**SOURCE PASSAGE:**
::::::

Archive for the 'Uncategorized' Category

Published by Justin Lewis-Anthony on 12 Jun 2010

Poor Mrs obioma Elechi

Poor Mrs “obioma Elechi”, widowed and made destitute by those rampaging Muslims. Her home and butchery business have been destroyed, and she is presently “and taking shelter from local shade made of palm leave over wood, which is submerged with flood whenever it rains”

Amazing palm trees in Nigeria: everyone wired for broadband so Mrs Elechi can email me with a plea for a “benign devotion” to “feed my (yawning) kids”.

Go into business selling broadband access, Mrs Elechi.

Published by Justin Lewis-Anthony on 20 Mar 2010

Refusing to see what’s really at stake

Today the Pope will issue a pastoral letter on the seemingly never-ending sex-abuse scandals in the Catholic church in Ireland.

As part of his preparation in writing the letter, last month the Pope summoned the bishops of Ireland to the Vatican for a meeting to discuss the allegations, the convictions, the cover-ups and the attitudes that led to such a sorry state of affairs.

The meeting did not go well, but not for any reasons you might have thought. There was little sense of shame, or contrition, or repentance, or reconciliation reported in the media, secular or catholic. Instead, The Tablet reported that a number of bishops were angered by the ceremonial formality of the meeting:

The Bishop of Killaloe, Dr Willie Walsh, said people in Ireland had been “rightly angry at the apparent pomp and ceremony and the kissing of the Pope’s ring” by bishops when they greeted Benedict XVI.1

Really, Dr Walsh? Were the people of Ireland really angry that the Vatican palace is a formal and ritualised place? Were the laity of Killaloe pained on behalf of your hurt amour-propre? Was diplomatic and ecclesiastical protocol the major issue of the meeting? Tell me, Dr Walsh, how is life in the eighteenth century?

This was a meeting at which the chief pastors of a church, having utterly forgotten their responsibilities to pastor and care for the most vulnerable and trusting, were to be called to account. And you didn’t like the seating plan.

It seems that there are bishops, in all churches, who are men of strong and certain principles, chief of which is they are a very senior and important people2, and should be treated as such. A friend of mine, who once trained baby cathedral clergy, told them the greatest challenge they faced in their ministry was the confusion between working in a big and important building and thinking themselves to be big and important people. Willie Walsh (obviously distracted by the BA strike) has succumbed.

::::::

**SOURCE DATA:**
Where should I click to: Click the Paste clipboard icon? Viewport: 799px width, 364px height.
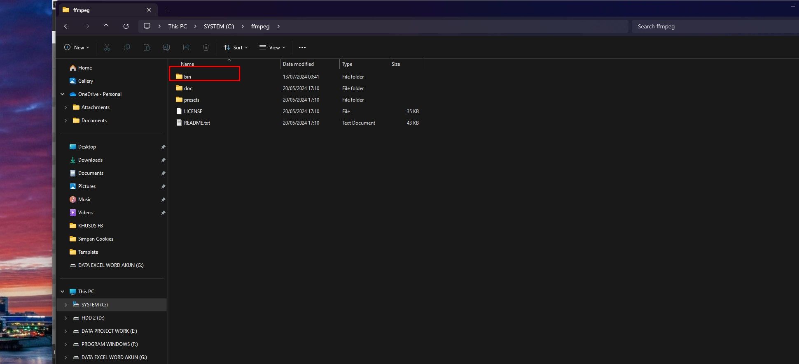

::::::

**DESCRIPTION OF THE TASK:** In the blog archive, who said that people in Ireland had been angry at the kissing of the Pope's ring? The listing above comes from a source separate from the blog archive.

**REPLY TO THE TASK:** The Bishop of Killaloe, Dr Willie Walsh.